O paradoxo de Ormuz e a hora do Brasil |
O barulho dos últimos 40 dias é sinal dos novos tempos. A crise global revela um novo cenário. O que acontece agora no Estreito de Ormuz antecede um rearranjo. Não é só outro capítulo na tensão permanente das grandes potências. A guerra no Golfo Pérsico é um aviso de que o resto do planeta começa a respirar de outro jeito por conta deste ponto no mapa do Oriente Médio.
A interdição da passagem pelas forças iranianas, seguida da resposta militar dos Estados Unidos, fez dessa faixa de mar um lugar em que comércio e conflito agora são inseparáveis.

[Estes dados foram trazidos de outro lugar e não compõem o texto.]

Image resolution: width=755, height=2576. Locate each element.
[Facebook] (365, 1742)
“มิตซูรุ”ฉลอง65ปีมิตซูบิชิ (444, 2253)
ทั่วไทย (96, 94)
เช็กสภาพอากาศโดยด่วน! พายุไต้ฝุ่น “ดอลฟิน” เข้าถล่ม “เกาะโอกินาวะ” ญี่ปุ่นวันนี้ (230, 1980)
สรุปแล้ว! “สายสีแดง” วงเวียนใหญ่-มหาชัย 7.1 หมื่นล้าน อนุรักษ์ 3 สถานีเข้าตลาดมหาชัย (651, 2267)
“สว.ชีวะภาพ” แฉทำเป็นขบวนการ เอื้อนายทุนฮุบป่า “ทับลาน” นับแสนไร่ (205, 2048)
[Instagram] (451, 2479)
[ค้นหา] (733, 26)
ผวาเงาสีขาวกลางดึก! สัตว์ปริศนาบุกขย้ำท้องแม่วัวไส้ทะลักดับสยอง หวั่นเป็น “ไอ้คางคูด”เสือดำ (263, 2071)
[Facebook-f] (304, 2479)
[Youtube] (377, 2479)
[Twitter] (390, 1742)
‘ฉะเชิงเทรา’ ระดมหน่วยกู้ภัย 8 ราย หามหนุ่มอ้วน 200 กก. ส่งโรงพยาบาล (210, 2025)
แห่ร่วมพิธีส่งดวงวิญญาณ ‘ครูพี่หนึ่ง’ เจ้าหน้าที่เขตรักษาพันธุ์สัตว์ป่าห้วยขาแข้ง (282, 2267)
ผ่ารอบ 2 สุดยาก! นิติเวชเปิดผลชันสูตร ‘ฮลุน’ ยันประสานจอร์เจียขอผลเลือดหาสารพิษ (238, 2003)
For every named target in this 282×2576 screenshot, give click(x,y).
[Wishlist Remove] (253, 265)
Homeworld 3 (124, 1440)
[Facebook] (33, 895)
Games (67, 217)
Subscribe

As manchetes sobre guerra ainda se desdobram, enquanto o preço do petróleo sobe e desce nas bolsas. Mas a crise transbordou – como já apontei aqui nas últimas semanas. Frete, seguro, tempo das rotas, cadeias produtivas... O humor dos mercados segue as declarações do presidente Donald Trump. E, daqui para frente, virão outros solavancos.
Quando uma parte tão sensível do fluxo global de energia entra em risco, o mundo não paga apenas mais caro. Passa a confiar menos. Essa é a mudança importante. Em vez de olhar apenas para o preço, olha-se para algo mais básico e mais raro: a confiabilidade. É nesse ponto que o Brasil aparece como parceiro.
Não por genialidade estratégica, nem por um movimento calculado com antecedência. Às vezes, a geopolítica molda cenários até pouco tempo improváveis. Sem planejar o papel principal, países acabam convocados pela circunstância. O Brasil, de repente, passa a ser lido não apenas como exportador relevante de petróleo, mas como uma espécie de zona de previsibilidade num mundo que voltou a andar aos solavancos.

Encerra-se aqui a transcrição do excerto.